Social enterprises in the health and social care sector saw massive growth in 2013, according to a new report from the Royal Bank of Scotland (RBS) SE100. It found that the sector grew by 121% last year, with a turnover of £852m – representing a significant investment opportunity.
Some 15.8% of the RBS SE100 Index, which lists, ranks and scores social ventures based on their growth and impact, focus on the health and social care sector. They cover a wide range of activities including running hospices, promoting healthy eating and providing training for people with learning difficulties.
The growth in the sector has partly been driven by the public sector spin-out – created by an entrepreneurially-minded local authority or health service employees leaving to set up their own independent social enterprise, which then provide the same public services under contract.
Jonathon Lewis, CEO of Bromley Healthcare, one of the social enterprises featuring on the SE100, commented, “It’s an exciting time to be an NHS spin-out – markets are really opening up.”
He added that organisations like his can “re-find the spirit of the NHS without wading through the thick mud of bureaucracy, and look after the patients better and more holistically.” For instance, Lewis says that simply treating an elderly patient who lives on their own is not always enough; they may also need hot meals and other forms of care.
Seb Beloe, head of sustainability research at WHEB Listed Equities, previously picked out healthcare as a smart investment trend for the future. He noted that an ageing population in developed nations, along with a rising number of obese people, would see healthcare demand rise and therefore represent a massive proportion of spending.

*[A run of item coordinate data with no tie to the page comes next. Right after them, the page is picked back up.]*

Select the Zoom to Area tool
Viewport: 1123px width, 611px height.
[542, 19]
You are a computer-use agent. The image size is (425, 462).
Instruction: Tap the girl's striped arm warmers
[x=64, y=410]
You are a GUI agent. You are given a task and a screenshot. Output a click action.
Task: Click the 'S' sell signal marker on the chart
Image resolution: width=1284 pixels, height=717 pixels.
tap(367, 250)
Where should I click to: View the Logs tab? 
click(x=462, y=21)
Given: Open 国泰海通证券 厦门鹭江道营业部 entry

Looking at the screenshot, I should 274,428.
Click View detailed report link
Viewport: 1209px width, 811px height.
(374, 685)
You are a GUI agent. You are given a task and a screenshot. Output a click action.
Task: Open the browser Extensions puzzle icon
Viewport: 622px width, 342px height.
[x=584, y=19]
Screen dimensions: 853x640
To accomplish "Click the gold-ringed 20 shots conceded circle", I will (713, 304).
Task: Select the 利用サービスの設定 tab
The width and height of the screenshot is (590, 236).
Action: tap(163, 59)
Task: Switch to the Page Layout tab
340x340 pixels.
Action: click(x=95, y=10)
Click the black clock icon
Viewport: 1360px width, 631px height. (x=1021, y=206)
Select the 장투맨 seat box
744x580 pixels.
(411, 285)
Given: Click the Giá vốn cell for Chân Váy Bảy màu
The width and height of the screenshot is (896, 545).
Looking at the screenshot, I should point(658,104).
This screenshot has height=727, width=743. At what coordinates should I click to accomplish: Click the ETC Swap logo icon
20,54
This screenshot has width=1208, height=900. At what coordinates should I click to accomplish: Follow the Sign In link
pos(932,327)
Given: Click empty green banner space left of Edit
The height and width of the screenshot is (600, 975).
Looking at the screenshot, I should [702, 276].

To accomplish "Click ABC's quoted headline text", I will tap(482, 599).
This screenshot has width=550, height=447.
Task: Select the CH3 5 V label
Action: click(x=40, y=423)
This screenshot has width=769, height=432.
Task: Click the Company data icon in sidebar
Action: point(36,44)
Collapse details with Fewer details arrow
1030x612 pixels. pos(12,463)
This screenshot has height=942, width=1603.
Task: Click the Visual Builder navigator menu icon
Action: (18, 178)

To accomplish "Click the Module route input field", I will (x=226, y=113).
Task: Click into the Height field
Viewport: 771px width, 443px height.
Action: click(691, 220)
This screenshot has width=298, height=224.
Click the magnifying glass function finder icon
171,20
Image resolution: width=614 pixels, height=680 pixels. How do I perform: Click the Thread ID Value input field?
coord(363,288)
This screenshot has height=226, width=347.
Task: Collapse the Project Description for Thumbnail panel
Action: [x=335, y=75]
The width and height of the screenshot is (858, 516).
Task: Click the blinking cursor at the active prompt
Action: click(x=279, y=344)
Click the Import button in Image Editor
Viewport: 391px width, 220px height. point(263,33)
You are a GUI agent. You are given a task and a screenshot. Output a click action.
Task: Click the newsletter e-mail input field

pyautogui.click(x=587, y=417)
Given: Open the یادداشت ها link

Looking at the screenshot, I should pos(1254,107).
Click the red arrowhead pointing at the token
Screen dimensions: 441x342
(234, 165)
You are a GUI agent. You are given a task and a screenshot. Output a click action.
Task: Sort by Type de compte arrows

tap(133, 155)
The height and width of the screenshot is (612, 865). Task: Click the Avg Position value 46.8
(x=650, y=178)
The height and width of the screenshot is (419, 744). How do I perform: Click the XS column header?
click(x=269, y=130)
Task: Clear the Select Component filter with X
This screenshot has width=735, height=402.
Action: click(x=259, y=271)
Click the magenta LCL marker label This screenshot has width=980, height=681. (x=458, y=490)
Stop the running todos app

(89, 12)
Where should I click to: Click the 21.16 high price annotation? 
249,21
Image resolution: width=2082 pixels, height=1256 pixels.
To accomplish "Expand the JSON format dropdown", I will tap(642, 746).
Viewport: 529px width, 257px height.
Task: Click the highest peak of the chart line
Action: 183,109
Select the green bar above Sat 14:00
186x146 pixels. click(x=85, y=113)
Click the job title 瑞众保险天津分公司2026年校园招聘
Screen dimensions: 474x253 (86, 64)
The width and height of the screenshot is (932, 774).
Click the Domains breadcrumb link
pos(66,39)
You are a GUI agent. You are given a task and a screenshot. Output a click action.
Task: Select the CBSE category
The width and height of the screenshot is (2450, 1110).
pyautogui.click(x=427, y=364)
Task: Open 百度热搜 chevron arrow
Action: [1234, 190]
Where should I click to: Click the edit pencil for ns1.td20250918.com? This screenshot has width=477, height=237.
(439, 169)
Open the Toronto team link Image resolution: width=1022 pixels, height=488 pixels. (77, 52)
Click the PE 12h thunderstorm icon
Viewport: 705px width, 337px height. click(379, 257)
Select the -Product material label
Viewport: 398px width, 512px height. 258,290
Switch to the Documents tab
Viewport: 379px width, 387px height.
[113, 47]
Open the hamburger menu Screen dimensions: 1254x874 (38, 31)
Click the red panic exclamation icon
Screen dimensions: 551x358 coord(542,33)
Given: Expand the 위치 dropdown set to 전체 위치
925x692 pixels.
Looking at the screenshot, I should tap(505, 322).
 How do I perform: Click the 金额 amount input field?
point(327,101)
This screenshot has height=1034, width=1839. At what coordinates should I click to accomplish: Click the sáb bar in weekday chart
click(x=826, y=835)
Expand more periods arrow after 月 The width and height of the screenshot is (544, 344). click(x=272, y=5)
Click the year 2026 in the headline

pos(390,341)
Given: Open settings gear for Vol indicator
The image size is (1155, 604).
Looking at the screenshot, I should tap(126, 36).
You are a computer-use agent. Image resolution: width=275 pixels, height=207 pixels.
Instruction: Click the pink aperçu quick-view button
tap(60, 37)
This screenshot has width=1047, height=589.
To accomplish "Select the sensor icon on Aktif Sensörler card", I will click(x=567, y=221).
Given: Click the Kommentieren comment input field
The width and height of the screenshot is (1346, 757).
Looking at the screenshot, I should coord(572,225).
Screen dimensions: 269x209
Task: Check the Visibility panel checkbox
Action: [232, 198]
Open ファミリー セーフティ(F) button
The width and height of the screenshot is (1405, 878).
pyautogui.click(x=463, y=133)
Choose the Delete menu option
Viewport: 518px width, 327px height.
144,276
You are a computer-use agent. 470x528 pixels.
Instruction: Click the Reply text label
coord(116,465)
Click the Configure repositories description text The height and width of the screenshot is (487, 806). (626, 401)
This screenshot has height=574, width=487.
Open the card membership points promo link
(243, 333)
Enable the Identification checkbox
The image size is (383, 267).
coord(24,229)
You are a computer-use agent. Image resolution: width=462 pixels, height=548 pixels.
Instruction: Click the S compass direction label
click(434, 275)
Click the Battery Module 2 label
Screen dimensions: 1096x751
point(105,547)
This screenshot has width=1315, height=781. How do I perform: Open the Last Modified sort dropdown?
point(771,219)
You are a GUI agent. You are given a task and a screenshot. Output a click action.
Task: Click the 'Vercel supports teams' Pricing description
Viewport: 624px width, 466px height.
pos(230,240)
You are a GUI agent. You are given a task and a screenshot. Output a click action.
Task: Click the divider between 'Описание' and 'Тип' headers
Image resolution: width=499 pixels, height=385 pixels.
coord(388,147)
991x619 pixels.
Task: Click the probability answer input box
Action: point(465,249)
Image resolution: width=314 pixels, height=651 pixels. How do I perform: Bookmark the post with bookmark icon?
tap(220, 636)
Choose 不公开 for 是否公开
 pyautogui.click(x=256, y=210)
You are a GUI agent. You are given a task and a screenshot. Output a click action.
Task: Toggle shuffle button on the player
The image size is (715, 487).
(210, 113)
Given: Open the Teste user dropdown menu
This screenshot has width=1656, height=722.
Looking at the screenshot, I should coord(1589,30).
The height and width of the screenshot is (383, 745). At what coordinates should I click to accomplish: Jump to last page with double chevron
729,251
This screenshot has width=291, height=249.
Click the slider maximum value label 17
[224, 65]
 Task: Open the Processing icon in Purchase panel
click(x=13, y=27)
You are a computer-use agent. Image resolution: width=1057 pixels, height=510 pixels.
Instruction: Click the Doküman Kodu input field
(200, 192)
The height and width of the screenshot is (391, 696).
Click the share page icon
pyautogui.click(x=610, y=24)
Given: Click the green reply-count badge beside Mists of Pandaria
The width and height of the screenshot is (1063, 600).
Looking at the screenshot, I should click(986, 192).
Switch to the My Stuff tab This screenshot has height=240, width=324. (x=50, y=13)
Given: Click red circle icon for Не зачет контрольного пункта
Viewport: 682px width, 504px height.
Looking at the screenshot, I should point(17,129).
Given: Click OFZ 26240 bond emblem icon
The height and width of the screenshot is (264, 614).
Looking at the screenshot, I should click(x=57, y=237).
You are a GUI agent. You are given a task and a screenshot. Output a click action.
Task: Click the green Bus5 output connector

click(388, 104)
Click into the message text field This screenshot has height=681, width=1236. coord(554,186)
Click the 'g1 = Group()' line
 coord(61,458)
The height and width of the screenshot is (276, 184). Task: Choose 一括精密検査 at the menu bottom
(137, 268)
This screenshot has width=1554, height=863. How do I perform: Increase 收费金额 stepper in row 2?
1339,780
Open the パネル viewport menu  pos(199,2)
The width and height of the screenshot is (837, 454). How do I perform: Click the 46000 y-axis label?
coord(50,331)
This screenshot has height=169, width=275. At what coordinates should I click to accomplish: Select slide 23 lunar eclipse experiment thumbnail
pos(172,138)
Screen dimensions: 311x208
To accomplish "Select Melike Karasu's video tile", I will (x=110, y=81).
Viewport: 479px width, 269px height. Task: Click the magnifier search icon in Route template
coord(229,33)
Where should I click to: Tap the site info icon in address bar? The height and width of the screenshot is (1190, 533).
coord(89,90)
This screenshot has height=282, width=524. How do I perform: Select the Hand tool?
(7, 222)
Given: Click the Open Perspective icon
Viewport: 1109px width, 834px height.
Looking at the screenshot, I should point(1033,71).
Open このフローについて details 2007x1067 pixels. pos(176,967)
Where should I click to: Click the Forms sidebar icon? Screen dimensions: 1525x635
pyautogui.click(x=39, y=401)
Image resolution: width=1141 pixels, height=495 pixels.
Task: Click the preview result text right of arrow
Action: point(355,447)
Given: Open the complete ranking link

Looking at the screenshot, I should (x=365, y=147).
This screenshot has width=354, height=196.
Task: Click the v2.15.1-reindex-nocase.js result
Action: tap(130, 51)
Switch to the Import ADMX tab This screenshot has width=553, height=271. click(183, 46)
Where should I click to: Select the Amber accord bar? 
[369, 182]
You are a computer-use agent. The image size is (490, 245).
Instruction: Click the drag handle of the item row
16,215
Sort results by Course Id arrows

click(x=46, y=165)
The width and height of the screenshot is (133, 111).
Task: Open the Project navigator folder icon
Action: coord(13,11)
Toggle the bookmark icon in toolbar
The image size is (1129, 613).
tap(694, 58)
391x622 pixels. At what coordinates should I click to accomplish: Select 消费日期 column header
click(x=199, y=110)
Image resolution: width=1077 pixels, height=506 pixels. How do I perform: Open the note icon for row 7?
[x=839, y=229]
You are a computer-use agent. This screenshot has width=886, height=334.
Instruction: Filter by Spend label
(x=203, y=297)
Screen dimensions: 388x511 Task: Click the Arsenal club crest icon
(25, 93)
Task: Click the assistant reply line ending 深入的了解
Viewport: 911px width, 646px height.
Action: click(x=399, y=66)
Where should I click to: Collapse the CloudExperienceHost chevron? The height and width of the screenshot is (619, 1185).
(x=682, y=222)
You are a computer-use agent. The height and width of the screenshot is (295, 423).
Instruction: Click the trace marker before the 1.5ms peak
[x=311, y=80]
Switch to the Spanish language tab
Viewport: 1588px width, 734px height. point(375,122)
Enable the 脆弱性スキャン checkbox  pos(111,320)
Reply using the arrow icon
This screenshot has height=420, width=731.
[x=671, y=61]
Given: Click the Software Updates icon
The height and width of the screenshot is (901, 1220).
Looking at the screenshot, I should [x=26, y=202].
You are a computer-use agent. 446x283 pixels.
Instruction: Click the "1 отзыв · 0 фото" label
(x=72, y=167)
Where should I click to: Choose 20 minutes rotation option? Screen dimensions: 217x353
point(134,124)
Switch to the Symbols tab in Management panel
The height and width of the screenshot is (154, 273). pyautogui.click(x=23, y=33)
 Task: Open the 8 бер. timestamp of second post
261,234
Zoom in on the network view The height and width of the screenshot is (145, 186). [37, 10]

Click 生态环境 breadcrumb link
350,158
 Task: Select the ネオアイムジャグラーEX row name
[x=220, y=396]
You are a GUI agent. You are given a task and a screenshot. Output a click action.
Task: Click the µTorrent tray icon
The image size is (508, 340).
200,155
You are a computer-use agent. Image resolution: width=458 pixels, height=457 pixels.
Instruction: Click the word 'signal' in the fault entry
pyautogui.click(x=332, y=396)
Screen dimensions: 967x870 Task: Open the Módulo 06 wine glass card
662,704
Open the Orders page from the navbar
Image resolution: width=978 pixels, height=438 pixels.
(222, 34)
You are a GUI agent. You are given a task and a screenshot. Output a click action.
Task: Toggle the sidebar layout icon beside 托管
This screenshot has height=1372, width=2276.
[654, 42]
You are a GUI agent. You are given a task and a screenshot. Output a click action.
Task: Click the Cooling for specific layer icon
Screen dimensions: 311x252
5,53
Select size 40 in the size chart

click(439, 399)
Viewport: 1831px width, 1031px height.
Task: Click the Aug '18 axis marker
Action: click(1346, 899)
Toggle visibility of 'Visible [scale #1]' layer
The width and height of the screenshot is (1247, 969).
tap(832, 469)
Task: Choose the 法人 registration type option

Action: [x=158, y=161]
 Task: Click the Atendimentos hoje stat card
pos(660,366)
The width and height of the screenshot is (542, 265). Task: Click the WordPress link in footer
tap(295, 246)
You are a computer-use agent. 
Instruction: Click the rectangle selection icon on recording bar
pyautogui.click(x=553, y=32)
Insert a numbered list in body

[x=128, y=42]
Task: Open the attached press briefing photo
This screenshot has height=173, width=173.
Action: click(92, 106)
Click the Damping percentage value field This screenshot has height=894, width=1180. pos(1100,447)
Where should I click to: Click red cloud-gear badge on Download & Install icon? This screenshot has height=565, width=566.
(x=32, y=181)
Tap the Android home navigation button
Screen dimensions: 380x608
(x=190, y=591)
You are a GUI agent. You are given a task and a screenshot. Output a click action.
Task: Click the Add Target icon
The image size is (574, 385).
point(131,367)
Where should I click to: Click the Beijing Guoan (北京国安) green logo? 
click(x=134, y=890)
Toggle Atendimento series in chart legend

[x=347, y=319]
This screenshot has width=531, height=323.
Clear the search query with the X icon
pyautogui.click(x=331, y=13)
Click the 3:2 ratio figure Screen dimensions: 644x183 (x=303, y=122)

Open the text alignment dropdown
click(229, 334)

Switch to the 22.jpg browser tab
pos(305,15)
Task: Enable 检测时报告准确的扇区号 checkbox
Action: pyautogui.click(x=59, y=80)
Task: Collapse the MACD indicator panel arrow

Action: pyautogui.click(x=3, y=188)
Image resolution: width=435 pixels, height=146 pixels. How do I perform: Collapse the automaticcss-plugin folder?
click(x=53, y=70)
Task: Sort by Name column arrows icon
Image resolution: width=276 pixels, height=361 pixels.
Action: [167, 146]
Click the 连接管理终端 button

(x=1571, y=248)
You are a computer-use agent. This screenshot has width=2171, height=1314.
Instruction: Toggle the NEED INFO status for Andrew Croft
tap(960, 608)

Beloe wrote, “Companies helping to reduce costs either through keeping people healthy… or though more effective treatments and shorter stays in hospital will be well-placed to meet this expanding demand.”
According to Andrew Laird, founding director of specialty mutual and spin-outs consultancy Mutual Ventures, social enterprises in the health and social care sector will continue to grow. He added we will begin to see spin-outs working in partnership to bid for big contracts against outsourcing giants, such as Virgin Care, G4S and Serco.
Across the whole SE100 index, social enterprises grew by 42%, whilst the average growth for the top 100 fastest growers is 403%. The total turnover posted by 1,033 organisations was £11.5 billion, with the largest 100 accounting for £10.6 billion. Social enterprises are becoming an increasingly popular investment choice as they help address social issues and challenges whilst providing a financial return.
Ian Walter, managing director of business banking at RBS, said, “It is a challenging time for our public services, and social enterprises – with their business approach and social ethos – can off a strong model for success.”
The social enterprise sector is likely to receive a boost in the coming months and years after George Osborne announced a tax relief in this year’s budget. Big Society Capital estimates the incentive could unlock nearly half a billion pounds in finance over the next five years.